Fratello sole, sorella luna
San Francesco dimorò qui secoli fa. Tra le tante cose, egli, in vita, celebrò la natura con uno dei più grandi componimenti poetici della storia della letteratura italiana. L’insegnamento principale che se ne trae è che la natura deve essere imitata, perchè da lei tutto prescinde: “fratello sole, sorella luna”.
Tutto sembra avere un filo conduttore con la vita della famiglia D’Onghia. Privilegiando la naturalità delle cose, in questa azienda, si producono vini eccezionali.

Raggiungiamo i proprietari della Masseria Petracavallo, un venerdì pomeriggio. Lo staff del Pizzico del Gallo viene accolto con un garbo particolarmente piacevole, molto raro per i nostri giorni.
Qui Vito, appartenente all’ultima generazione della famiglia, continua nella tradizione di casa: la produzione di vino. Lo fa nel rispetto delle leggi della natura. La sua famiglia, probabilmente antesignana di una filosofia che spopola oggigiorno, trasferisce a Vito i valori del rispetto della natura che ospita la sua casa ormai da decenni nei paraggi della campagna di Mottola (TA).

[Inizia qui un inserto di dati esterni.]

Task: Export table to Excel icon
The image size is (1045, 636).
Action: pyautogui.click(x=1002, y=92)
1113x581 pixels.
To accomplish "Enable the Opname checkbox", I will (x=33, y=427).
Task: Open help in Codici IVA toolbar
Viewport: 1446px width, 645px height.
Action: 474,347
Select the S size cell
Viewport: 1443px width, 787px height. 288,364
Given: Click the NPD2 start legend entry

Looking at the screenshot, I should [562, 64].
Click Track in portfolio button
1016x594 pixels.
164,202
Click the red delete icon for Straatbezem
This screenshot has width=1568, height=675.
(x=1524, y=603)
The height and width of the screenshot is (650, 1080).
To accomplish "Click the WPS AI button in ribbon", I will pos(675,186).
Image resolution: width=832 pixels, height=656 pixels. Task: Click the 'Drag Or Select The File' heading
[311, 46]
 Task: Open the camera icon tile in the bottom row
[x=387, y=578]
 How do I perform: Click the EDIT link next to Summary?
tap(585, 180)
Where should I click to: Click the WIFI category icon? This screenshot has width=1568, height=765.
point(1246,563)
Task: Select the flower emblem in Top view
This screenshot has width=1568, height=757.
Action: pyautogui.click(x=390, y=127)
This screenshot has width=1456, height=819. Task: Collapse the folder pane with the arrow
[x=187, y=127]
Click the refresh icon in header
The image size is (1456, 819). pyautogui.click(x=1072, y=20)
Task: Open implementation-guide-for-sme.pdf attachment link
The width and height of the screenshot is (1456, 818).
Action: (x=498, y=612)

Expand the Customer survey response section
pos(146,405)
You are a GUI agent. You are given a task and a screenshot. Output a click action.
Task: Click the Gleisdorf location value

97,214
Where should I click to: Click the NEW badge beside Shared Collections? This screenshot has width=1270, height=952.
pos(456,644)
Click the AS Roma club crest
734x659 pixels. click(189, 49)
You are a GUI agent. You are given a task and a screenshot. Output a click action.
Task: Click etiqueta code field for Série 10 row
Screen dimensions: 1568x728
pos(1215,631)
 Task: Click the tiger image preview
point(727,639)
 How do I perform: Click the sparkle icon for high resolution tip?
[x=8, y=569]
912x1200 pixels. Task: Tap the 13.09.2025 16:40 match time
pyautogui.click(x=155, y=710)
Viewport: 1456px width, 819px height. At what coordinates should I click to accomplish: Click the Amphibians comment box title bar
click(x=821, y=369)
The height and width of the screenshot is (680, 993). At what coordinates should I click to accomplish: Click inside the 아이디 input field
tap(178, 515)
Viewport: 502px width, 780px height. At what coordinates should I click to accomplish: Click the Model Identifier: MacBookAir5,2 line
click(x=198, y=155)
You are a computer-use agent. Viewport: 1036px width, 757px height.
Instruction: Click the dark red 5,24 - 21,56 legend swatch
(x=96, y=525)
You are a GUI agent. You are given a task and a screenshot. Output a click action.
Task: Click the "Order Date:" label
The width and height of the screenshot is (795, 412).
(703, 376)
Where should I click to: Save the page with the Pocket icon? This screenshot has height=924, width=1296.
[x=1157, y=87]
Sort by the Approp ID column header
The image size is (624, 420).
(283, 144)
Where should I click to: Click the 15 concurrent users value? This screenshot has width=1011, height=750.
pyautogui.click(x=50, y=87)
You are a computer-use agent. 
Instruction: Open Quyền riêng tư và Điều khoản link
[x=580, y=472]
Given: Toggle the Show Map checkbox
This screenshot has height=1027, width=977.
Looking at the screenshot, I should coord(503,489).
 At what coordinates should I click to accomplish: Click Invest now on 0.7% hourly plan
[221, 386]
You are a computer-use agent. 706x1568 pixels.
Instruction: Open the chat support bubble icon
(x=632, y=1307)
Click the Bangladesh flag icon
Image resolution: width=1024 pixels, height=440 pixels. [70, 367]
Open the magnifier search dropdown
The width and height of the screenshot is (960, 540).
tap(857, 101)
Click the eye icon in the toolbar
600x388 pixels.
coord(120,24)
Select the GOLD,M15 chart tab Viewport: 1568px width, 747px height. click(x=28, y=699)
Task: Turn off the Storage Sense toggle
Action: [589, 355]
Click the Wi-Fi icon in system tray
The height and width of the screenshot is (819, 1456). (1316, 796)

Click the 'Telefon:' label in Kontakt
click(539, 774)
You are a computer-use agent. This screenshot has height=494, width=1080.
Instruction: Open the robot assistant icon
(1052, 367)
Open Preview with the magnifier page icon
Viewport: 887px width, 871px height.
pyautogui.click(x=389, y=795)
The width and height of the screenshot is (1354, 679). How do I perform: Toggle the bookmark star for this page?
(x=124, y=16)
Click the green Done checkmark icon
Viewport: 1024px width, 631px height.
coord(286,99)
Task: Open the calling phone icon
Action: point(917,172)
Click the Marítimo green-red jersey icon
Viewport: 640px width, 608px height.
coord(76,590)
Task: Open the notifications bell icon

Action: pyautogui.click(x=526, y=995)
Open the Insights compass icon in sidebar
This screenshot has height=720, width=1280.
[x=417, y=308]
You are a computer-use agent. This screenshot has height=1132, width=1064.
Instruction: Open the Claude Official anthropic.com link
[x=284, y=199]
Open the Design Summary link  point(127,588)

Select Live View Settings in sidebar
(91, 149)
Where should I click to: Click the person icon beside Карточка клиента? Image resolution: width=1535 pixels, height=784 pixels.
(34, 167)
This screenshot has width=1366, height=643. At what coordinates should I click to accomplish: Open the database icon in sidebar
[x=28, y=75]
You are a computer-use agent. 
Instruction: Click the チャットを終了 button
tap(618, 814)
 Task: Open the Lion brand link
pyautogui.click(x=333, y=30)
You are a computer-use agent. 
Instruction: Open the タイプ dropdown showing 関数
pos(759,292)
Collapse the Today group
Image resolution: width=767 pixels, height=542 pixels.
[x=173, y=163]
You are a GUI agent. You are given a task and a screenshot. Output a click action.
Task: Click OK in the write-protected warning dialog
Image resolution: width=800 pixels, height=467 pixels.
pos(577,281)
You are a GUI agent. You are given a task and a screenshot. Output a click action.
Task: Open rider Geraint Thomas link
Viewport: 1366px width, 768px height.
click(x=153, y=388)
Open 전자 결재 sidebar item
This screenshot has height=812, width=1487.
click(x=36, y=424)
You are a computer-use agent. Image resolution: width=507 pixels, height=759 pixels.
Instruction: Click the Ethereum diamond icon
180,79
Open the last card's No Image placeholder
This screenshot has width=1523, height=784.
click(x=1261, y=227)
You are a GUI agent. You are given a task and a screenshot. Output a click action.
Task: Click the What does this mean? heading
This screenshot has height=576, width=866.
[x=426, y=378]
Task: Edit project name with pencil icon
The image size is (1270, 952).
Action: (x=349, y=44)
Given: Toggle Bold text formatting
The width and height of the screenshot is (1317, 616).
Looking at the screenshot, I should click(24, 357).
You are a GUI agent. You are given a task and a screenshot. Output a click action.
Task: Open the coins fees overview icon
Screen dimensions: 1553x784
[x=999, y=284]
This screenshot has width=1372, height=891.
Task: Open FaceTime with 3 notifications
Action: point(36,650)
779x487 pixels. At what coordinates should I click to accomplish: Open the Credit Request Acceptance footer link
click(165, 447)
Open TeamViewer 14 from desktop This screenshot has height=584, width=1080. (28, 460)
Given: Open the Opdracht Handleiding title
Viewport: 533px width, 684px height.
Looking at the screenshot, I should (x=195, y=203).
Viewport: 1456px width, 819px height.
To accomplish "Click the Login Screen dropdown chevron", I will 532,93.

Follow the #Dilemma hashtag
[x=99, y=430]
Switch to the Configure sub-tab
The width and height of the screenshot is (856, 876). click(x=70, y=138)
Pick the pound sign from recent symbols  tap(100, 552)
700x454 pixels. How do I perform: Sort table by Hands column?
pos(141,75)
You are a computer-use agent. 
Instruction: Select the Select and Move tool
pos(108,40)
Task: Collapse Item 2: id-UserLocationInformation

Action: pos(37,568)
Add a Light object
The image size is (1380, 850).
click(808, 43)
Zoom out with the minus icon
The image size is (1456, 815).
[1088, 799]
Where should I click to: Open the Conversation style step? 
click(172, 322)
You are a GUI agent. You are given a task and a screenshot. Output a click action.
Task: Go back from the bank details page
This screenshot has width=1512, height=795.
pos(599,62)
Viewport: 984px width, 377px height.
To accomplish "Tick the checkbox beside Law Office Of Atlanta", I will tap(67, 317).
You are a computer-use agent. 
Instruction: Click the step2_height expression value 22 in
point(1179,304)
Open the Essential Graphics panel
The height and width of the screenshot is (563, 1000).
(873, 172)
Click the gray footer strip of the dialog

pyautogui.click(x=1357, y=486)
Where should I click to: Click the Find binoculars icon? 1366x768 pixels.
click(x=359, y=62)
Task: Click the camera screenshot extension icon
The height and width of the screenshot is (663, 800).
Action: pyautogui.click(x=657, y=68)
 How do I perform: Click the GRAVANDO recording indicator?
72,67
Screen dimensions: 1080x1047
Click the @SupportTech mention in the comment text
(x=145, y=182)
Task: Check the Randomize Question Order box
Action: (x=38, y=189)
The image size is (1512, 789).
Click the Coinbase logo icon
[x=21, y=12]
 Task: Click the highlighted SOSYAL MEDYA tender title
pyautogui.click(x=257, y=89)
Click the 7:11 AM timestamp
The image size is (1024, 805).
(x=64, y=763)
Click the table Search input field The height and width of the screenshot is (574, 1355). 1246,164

In questo piccolo angolo di paradiso crescono i vigneti che danno vita ad una linea di produzione totalmente naturale: in questa masseria si imita e rispetta la natura.
Quest’oggi segnaliamo ai lettori della nostra rubrica un Primitivo in purezza meraviglioso; un vino emozionante nella sua persistenza: delicata e sferica nella sua struttura. Per poter ricavare dei frutti unici dalla natura, bisogna amarla e rispettarla; noi crediamo che la famiglia D’Onghia sia sulla buona strada per rappresentare un ottimo punto di riferimento in Puglia nel panorama dei vini naturali.